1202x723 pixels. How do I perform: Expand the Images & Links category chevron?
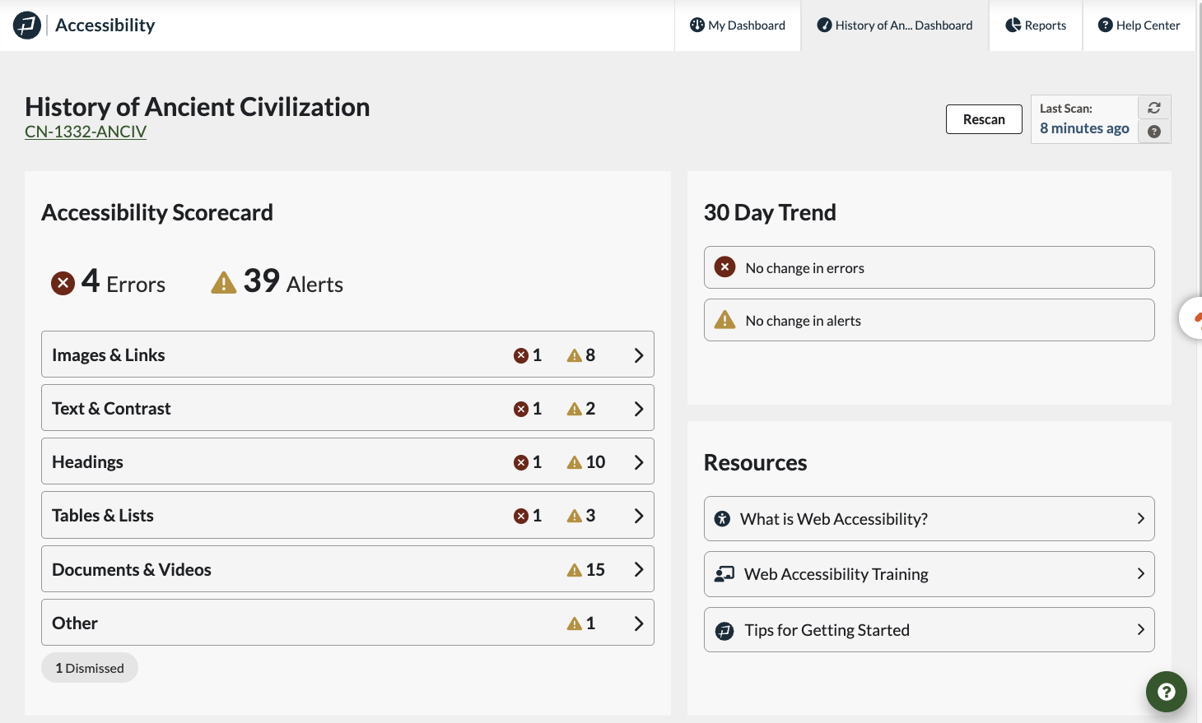638,355
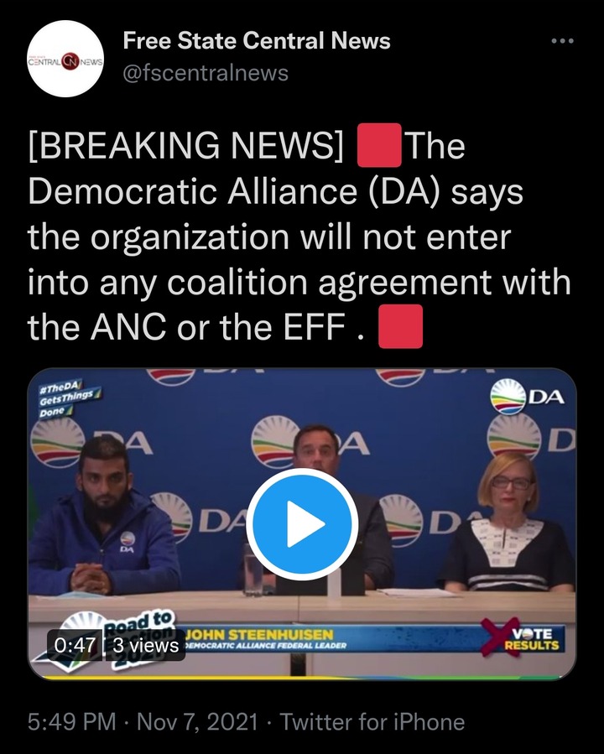The width and height of the screenshot is (604, 754).
Task: Tap the 0:47 video duration badge
Action: [75, 645]
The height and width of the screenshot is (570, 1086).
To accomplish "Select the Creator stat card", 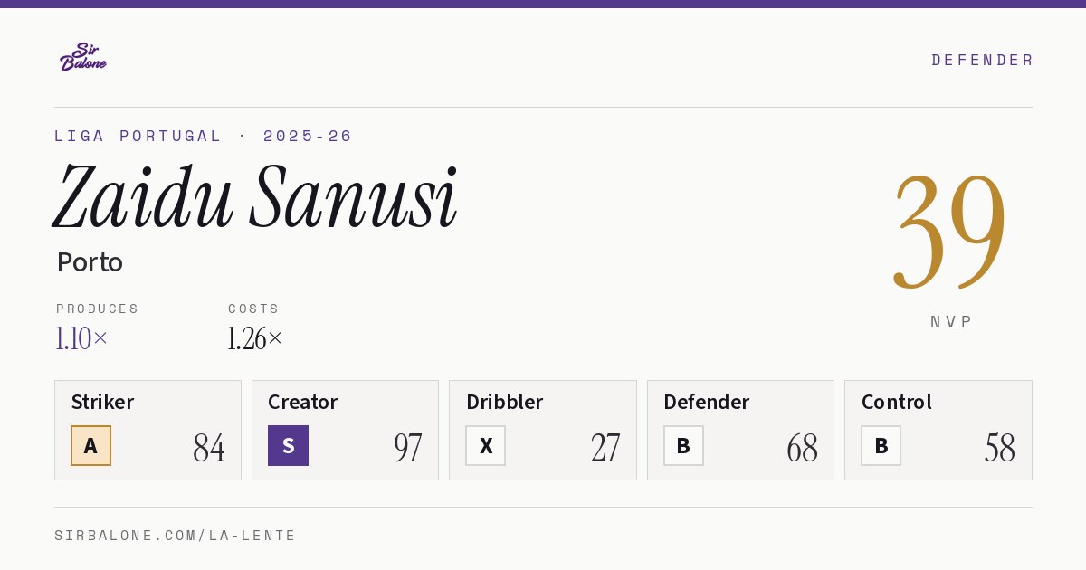I will pyautogui.click(x=345, y=430).
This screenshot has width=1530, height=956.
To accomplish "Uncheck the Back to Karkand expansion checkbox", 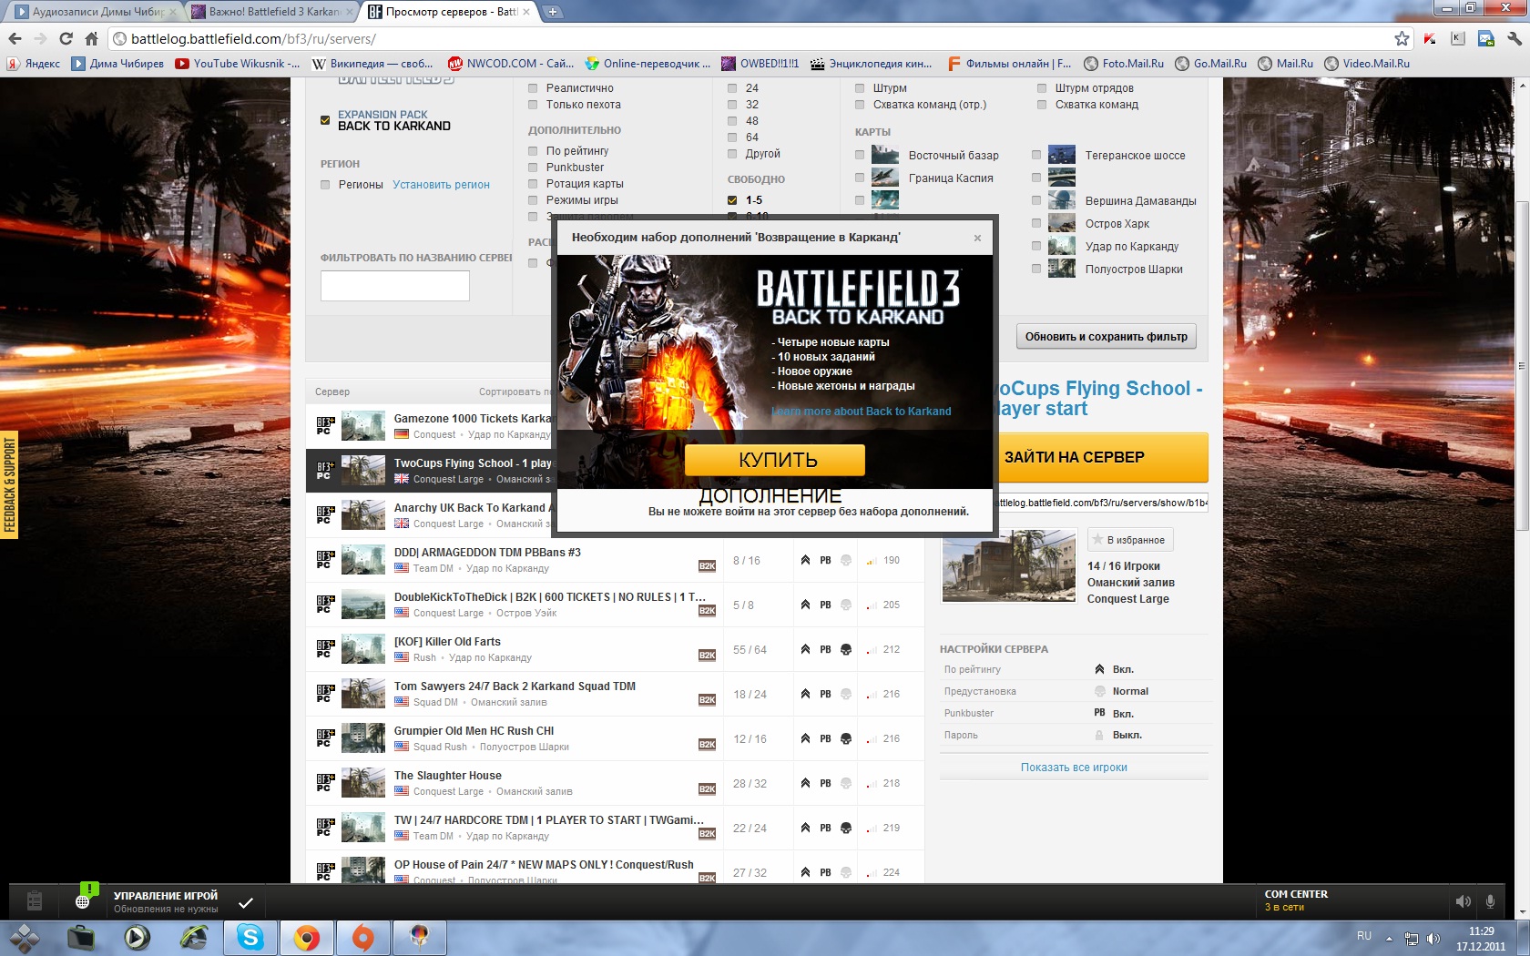I will pos(325,120).
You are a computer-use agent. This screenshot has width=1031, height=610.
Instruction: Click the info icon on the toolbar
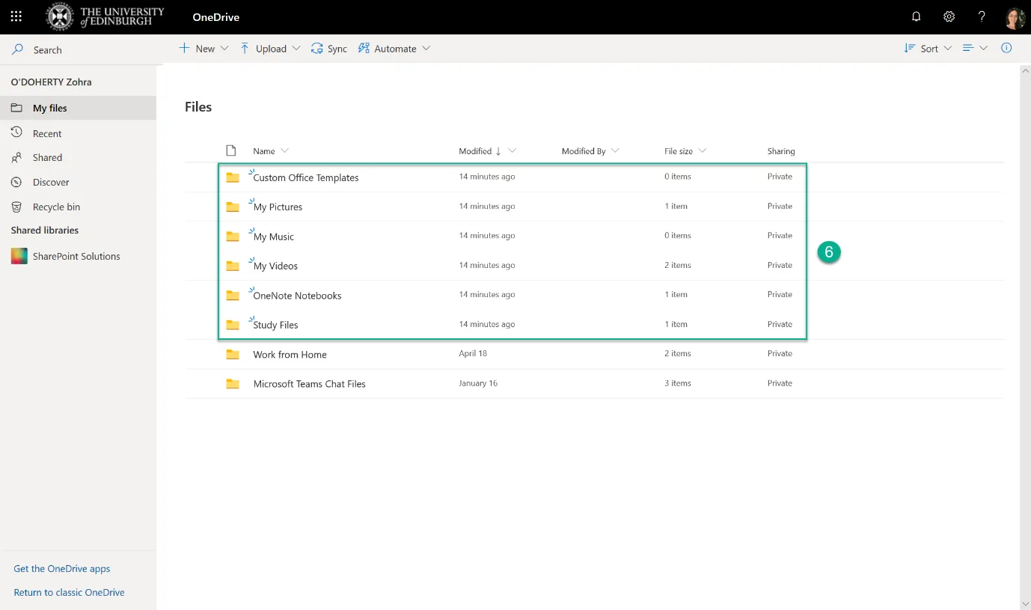point(1006,48)
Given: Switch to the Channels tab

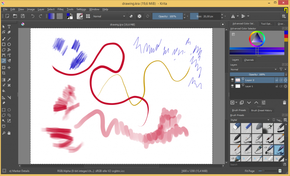Looking at the screenshot, I should (249, 60).
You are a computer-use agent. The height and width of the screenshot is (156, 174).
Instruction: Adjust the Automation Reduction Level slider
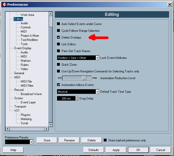84,78
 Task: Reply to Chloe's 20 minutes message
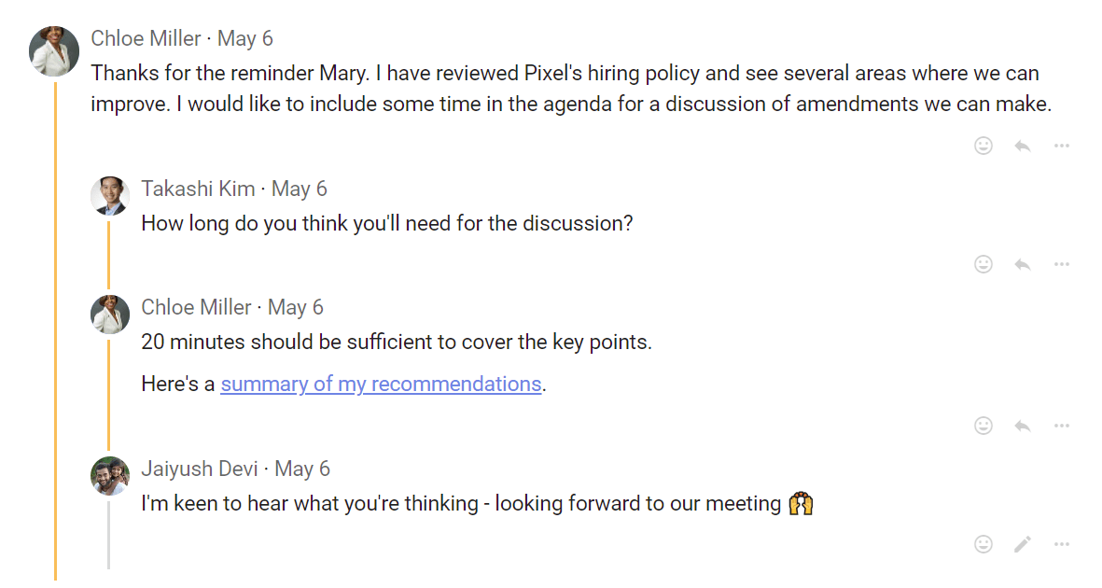pos(1023,426)
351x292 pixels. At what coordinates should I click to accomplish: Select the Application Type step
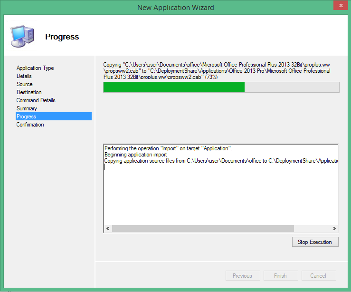pyautogui.click(x=35, y=68)
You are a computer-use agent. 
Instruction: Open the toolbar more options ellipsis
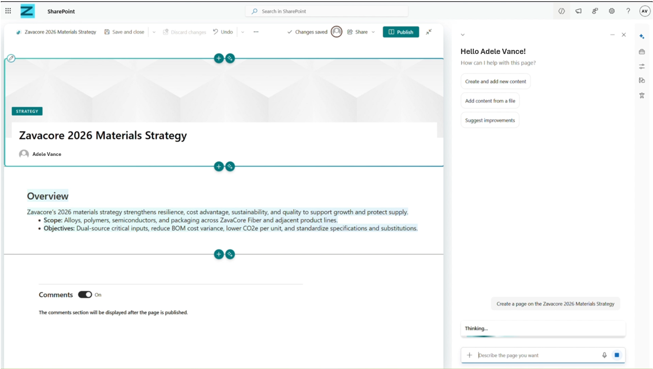point(256,32)
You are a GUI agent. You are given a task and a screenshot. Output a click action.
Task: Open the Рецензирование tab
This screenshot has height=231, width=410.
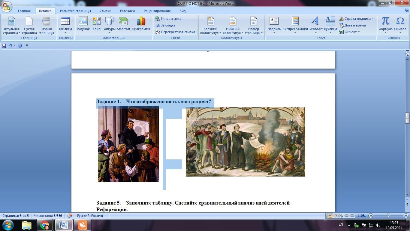tap(157, 11)
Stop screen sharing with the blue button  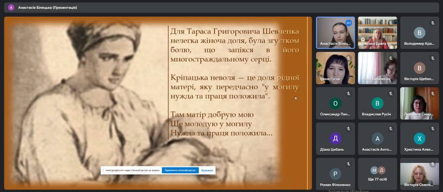pos(180,170)
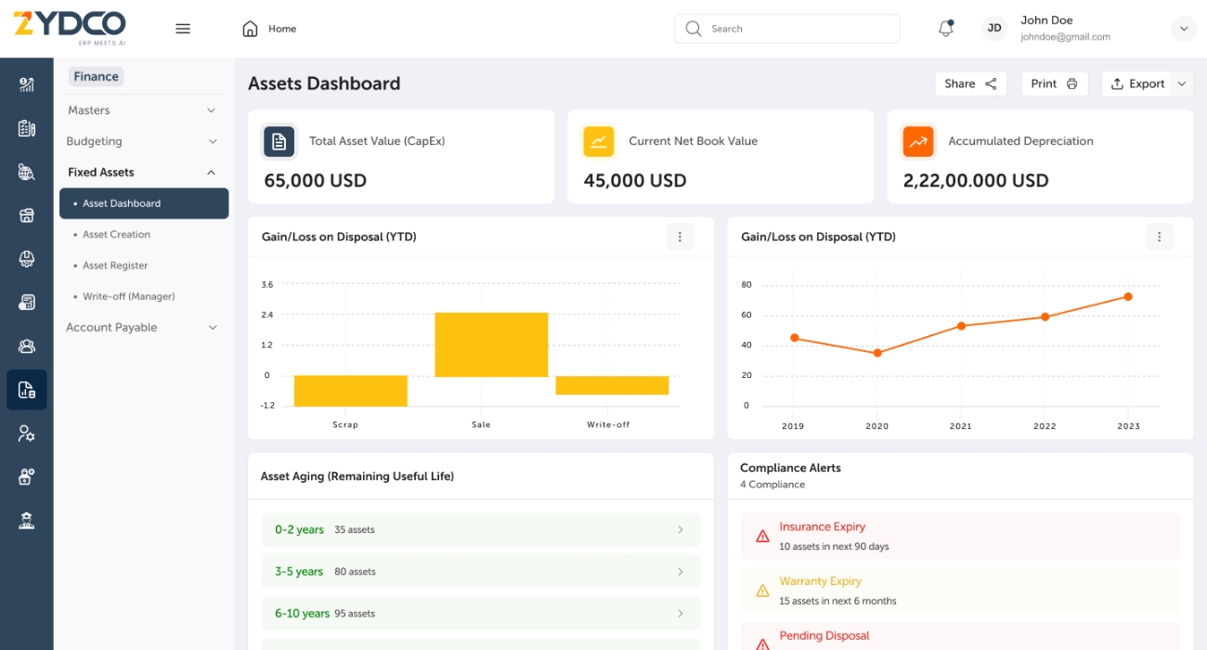
Task: Click the Share button
Action: pyautogui.click(x=970, y=84)
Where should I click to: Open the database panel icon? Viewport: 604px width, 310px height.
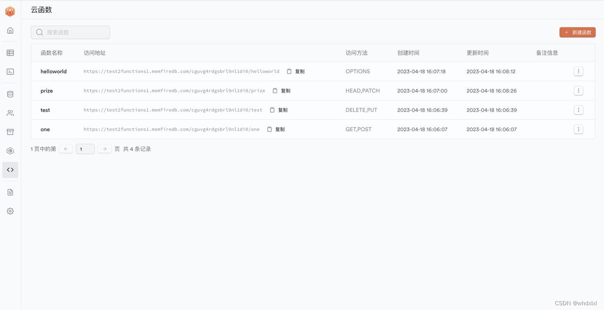tap(10, 94)
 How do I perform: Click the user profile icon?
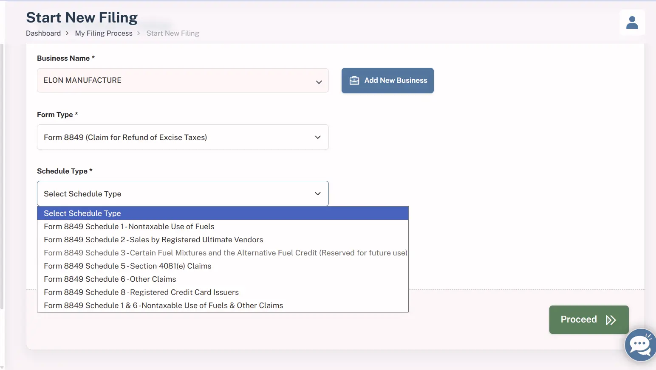[632, 22]
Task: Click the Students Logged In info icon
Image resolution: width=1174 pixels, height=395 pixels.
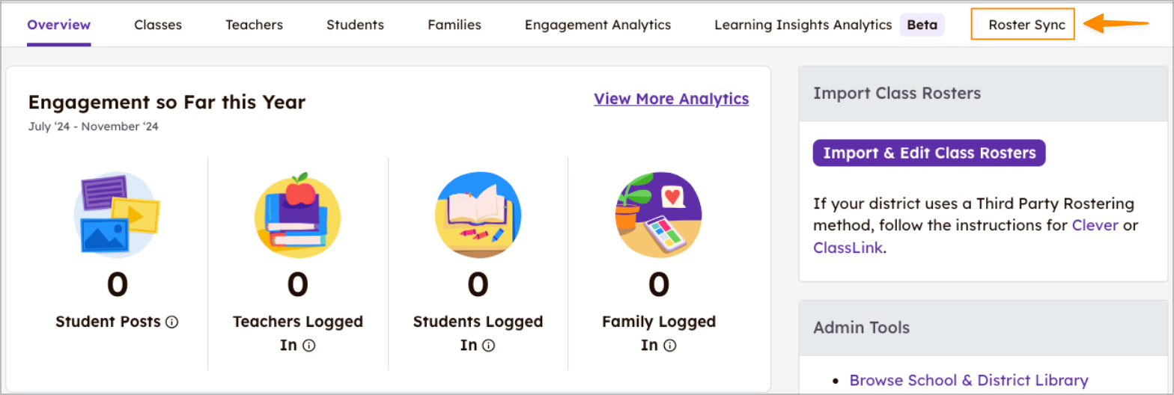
##############################
#### AIM OF THE TASK:
Rename "Instruction" to "Command" in the lines from the line with "You are a computer-use agent. This" up to and including the line with "tap(157, 11)", and give only those lines, otherwise unchanged. Leave the pictures out.

#### EXERCISE OUTPUT:
You are a computer-use agent. This screenshot has width=1031, height=610.
Command: Click the info icon on the toolbar
point(1006,48)
Given: Switch to the Channels tab

Looking at the screenshot, I should (249, 60).
You are a computer-use agent. The height and width of the screenshot is (156, 174).
Command: Adjust the Automation Reduction Level slider
84,78
 Task: Reply to Chloe's 20 minutes message
pos(1023,426)
351x292 pixels. At what coordinates should I click to accomplish: Select the Application Type step
pyautogui.click(x=35, y=68)
You are a computer-use agent. 
Command: Open the toolbar more options ellipsis
point(256,32)
You are a GUI agent. You are given a task and a screenshot. Output a click action.
Task: Open the Рецензирование tab
This screenshot has height=231, width=410.
tap(157, 11)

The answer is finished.